Case-Based Review

Management of Colorectal Cancer in Older Adults


 

References

Introduction

Colorectal cancer (CRC) is the fourth most common cancer in the United States and has a high prevalence among the older population.1 In 2017, there were an estimated 135,430 new cases of CRC and 50,260 deaths due to CRC. It is the second leading cause of cancer death in the United States, and the death rate for patients with CRC increases with age (Figure).2

CRC is most frequently diagnosed between the ages of 65 and 74 years (median age at diagnosis, 67 years).1 The life expectancy at birth for the general US population is 78.6 years, with an average life expectancy of 76.1 years and 81.1 years in men and women, respectively.3 In 2050, the US population aged 65 and older is projected to be 83.7 million persons, approximately double this age group’s population in 2012.4

Although elderly persons are more frequently diagnosed with CRC, they are underrepresented in clinical trials.
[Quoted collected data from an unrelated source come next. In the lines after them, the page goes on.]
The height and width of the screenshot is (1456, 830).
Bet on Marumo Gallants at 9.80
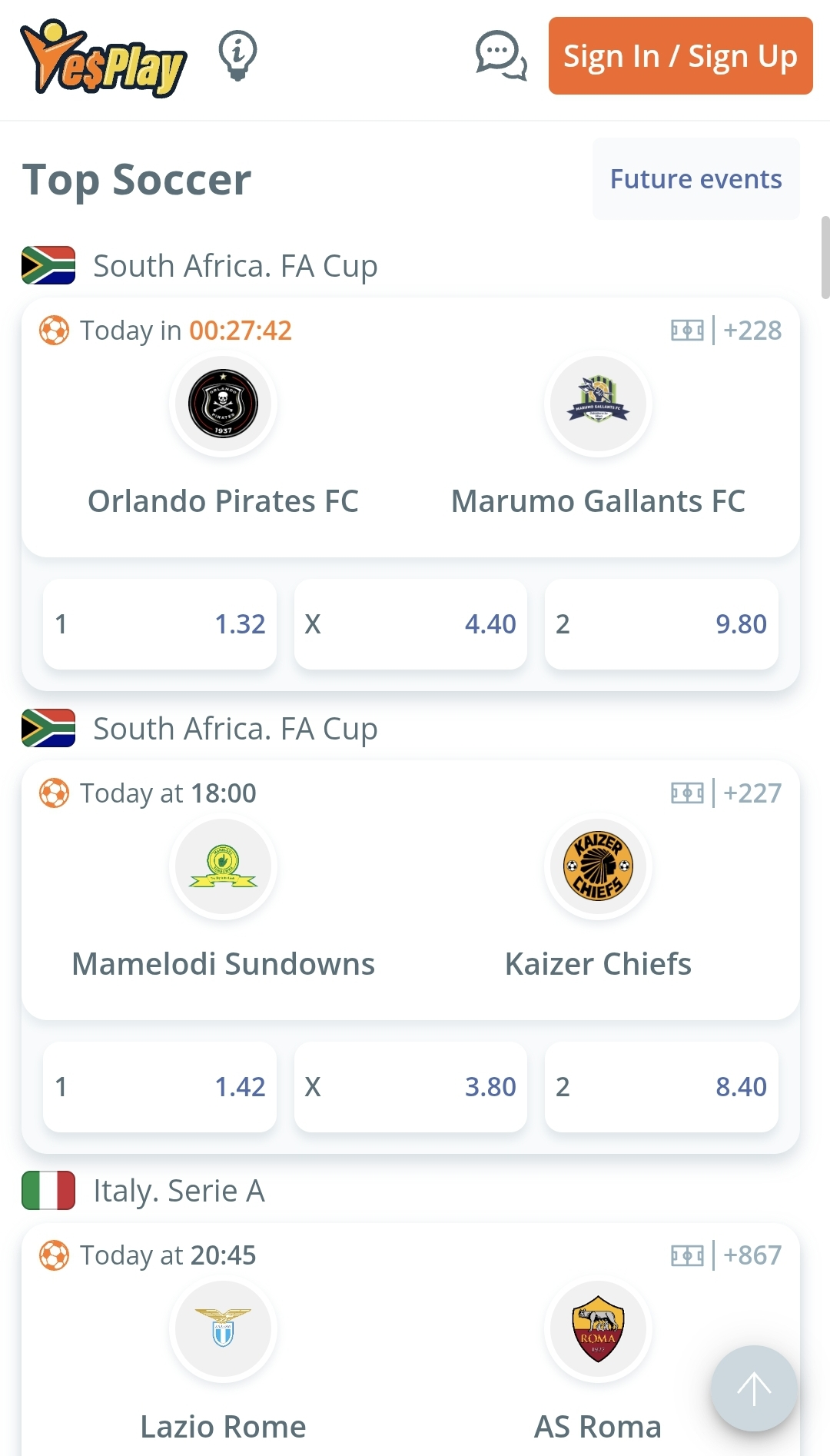coord(661,624)
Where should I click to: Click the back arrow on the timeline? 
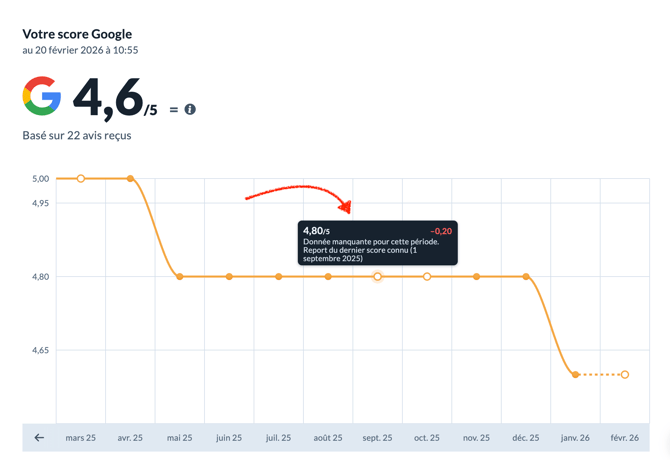coord(39,437)
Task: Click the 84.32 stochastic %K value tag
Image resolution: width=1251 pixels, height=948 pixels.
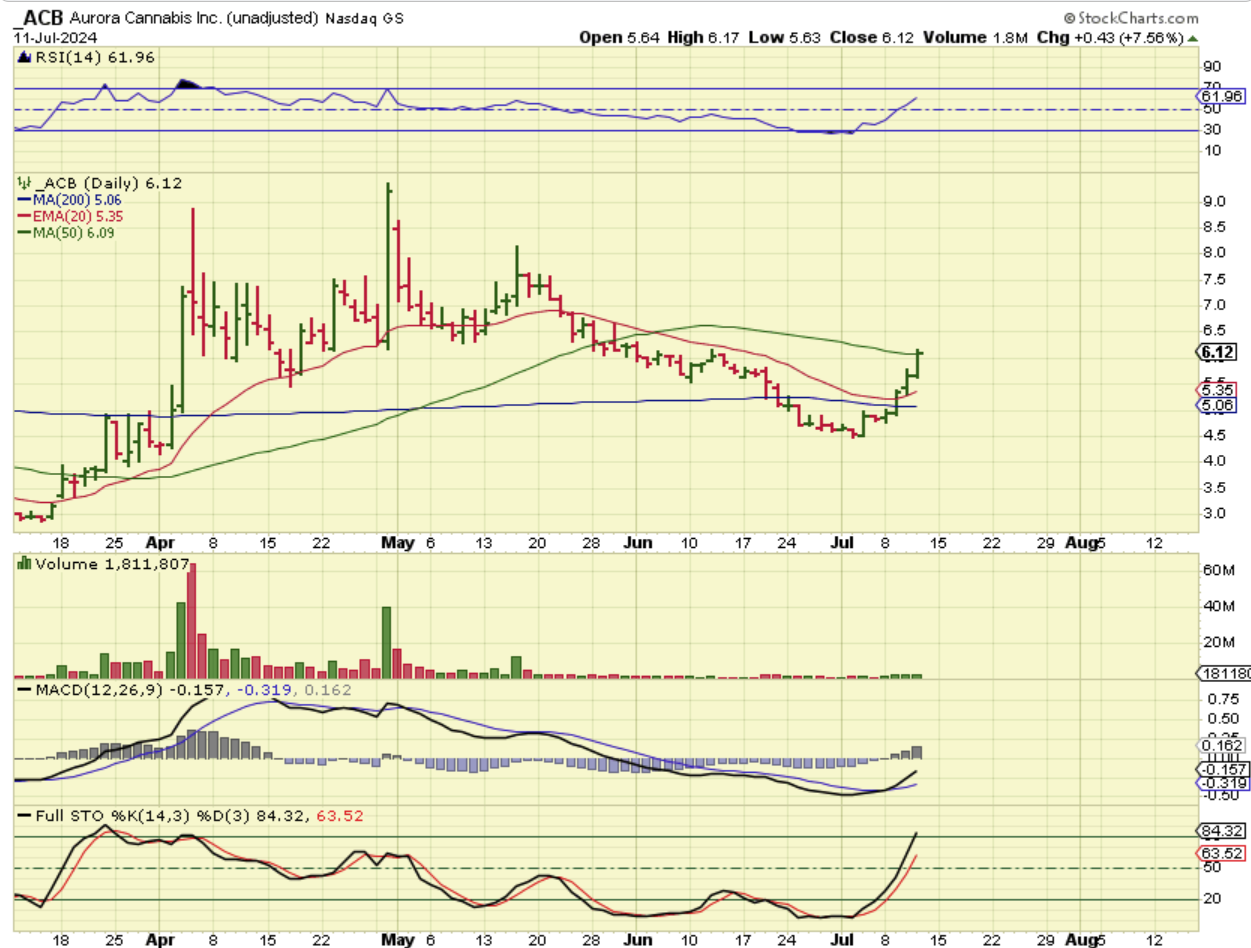Action: [1220, 831]
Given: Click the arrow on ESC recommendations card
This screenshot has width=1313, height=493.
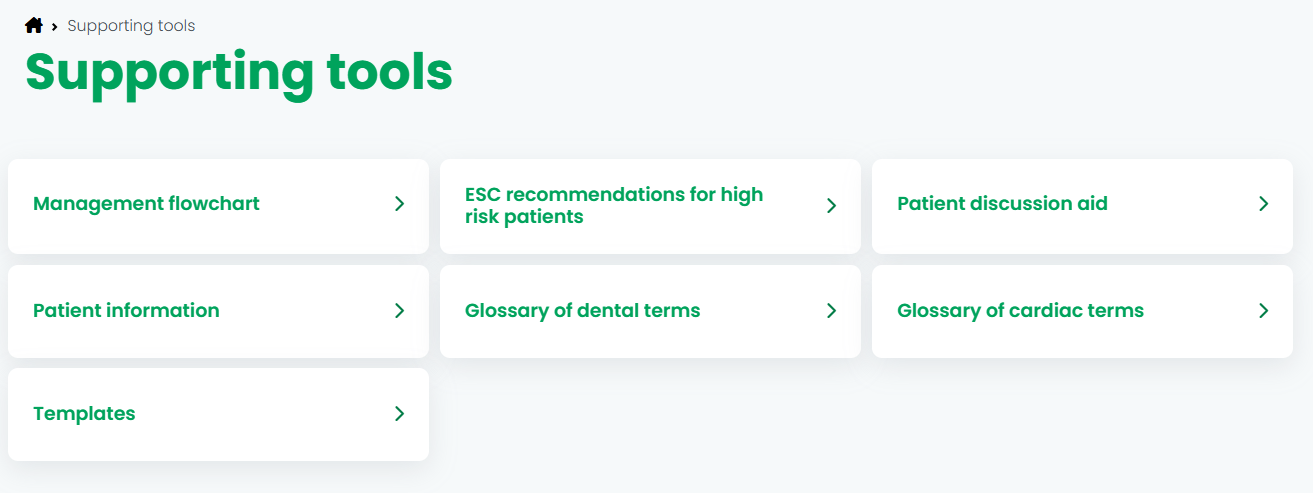Looking at the screenshot, I should click(x=831, y=205).
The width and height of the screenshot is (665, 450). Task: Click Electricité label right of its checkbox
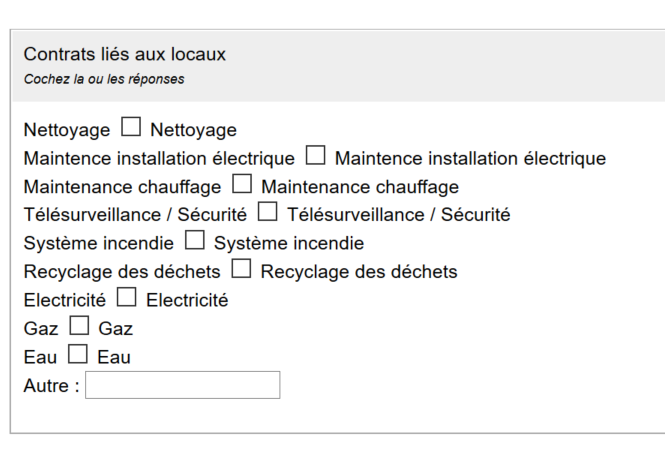tap(187, 300)
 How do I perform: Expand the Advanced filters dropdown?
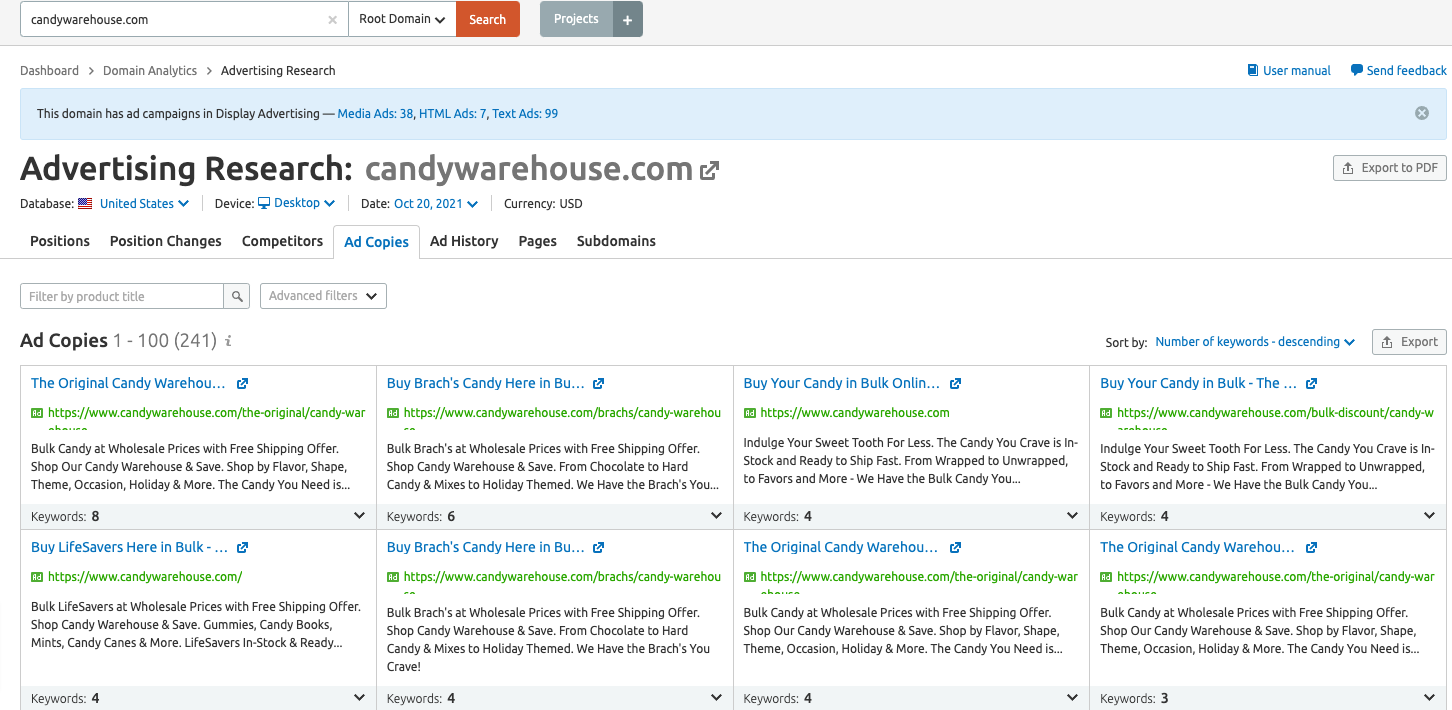pyautogui.click(x=323, y=296)
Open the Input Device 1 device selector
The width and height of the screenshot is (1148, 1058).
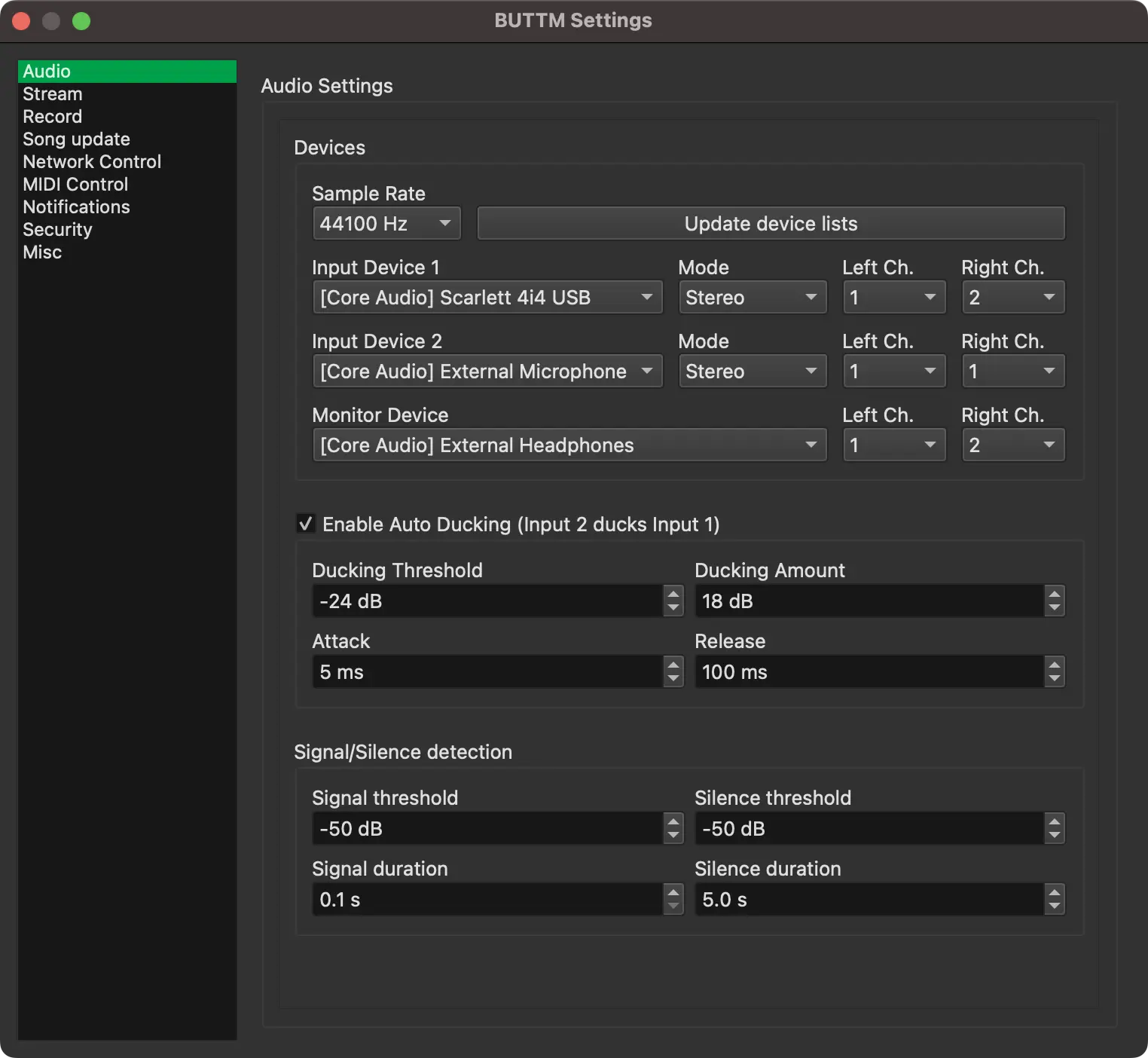[x=487, y=297]
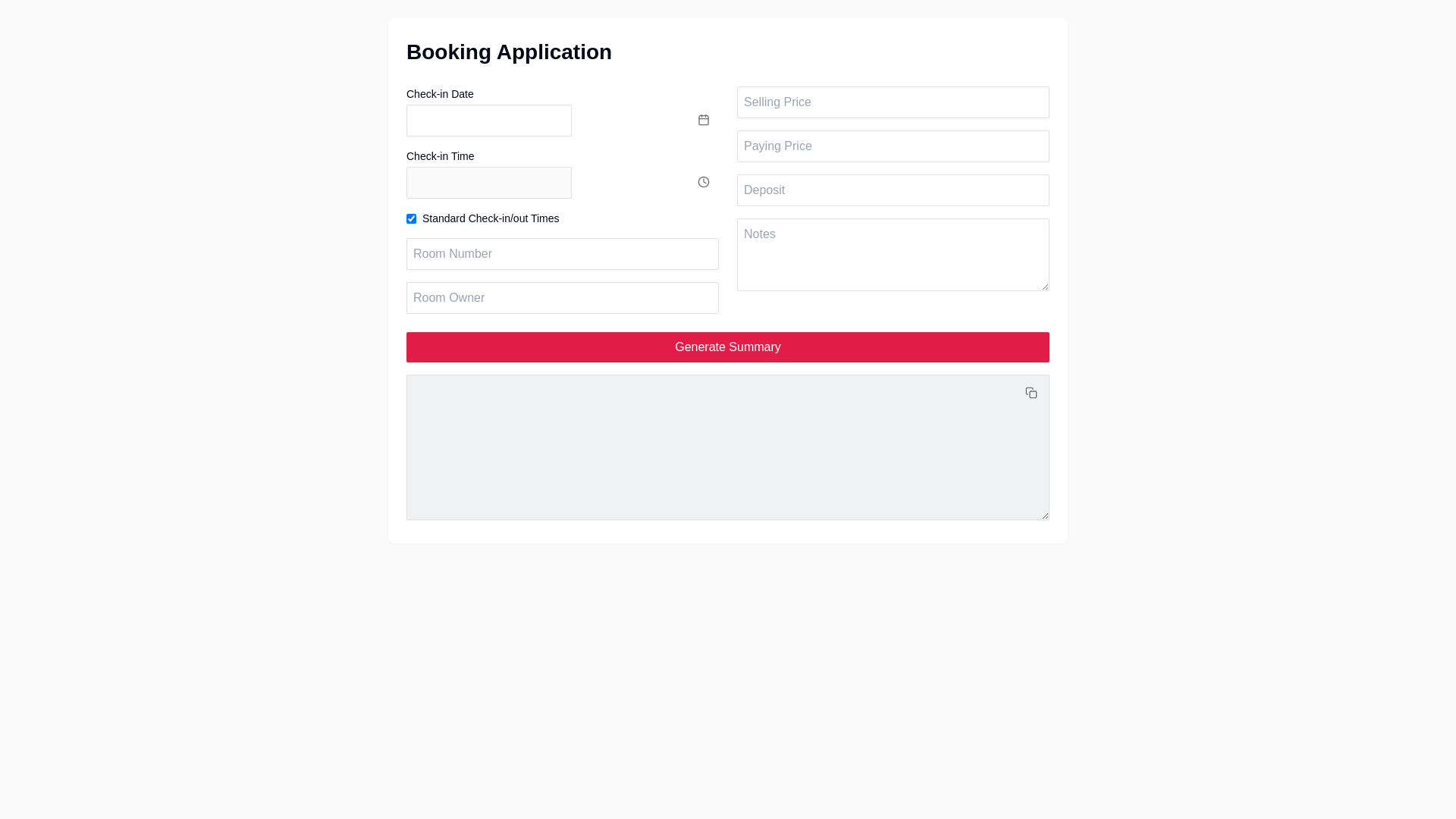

This may be due in part to stringent eligibility criteria in prospective randomized controlled trials that exclude older patients with certain comorbidities and decreased functional status. Hutchins and colleagues compared the proportion of persons aged 65 years and older enrolled in Southwest Oncology Group (SWOG) clinical trials and the proportion of persons in this age group in the US population with the same cancer diagnoses.5 They found that while 72% of the US population with CRC were aged ≥ 65 years, persons in this age group comprised only 40% of patients enrolled in SWOG trials. An update on this study performed after Medicare policy changed in 2000 to include coverage of costs incurred due to clinical trials showed an upward trend in the accrual of older patients in SWOG trials, from 25% during the period 1993–1996 to 38% during the period 2001–2003; however, the percentage of older patients with CRC on clinical trials overall remained stable from 1993 to 2003.6

The underrepresentation of older adults with CRC in clinical trials presents oncologists with a challenging task when practicing evidence-based medicine in this patient population. Analysis of a large claims database demonstrated that the use of multi-agent chemotherapy for the treatment of metastatic CRC in older adults increased over time, while the use of single-agent 5-fluorouracil (5-FU) decreased.7 However, the adoption of combination therapy with irinotecan or oxaliplatin in older adults lagged behind the initial adoption of these agents in younger patients. This data demonstrates that as the field of medical oncology evolves, providers are becoming more comfortable treating older patients with multiple medical problems using standard approved regimens.

Geriatric Assessment

Before treating older patients with cancer, it is necessary to define the patient’s physiological age, ideally through a multidisciplinary team evaluation. Comprehensive geriatric assessment (CGA) is a multidisciplinary approach recommended for evaluation of an elderly person’s functional status, medical comorbidities, psychosocial status, cognitive function, and nutritional state.8,9 CGA may uncover geriatric syndromes not otherwise detected by routine oncology evaluation. Functional status can vary greatly across geriatric patients in the same age group, with some older patients as robust as their younger counterparts and others more frail. The remainder of the population will likely fall along a continuum between the 2 extremes and may appear fit but have borderline reserve.10 Robust older adults have a better performance status and fewer comorbidities; identifying these fit older patients is important, as they are more likely to benefit from standard anticancer treatments.11 Frail patients are more likely to have multiple comorbidities or other geriatric syndromes, such as cognitive impairment, depression, or gait disturbance, and are less likely to benefit from standard treatments.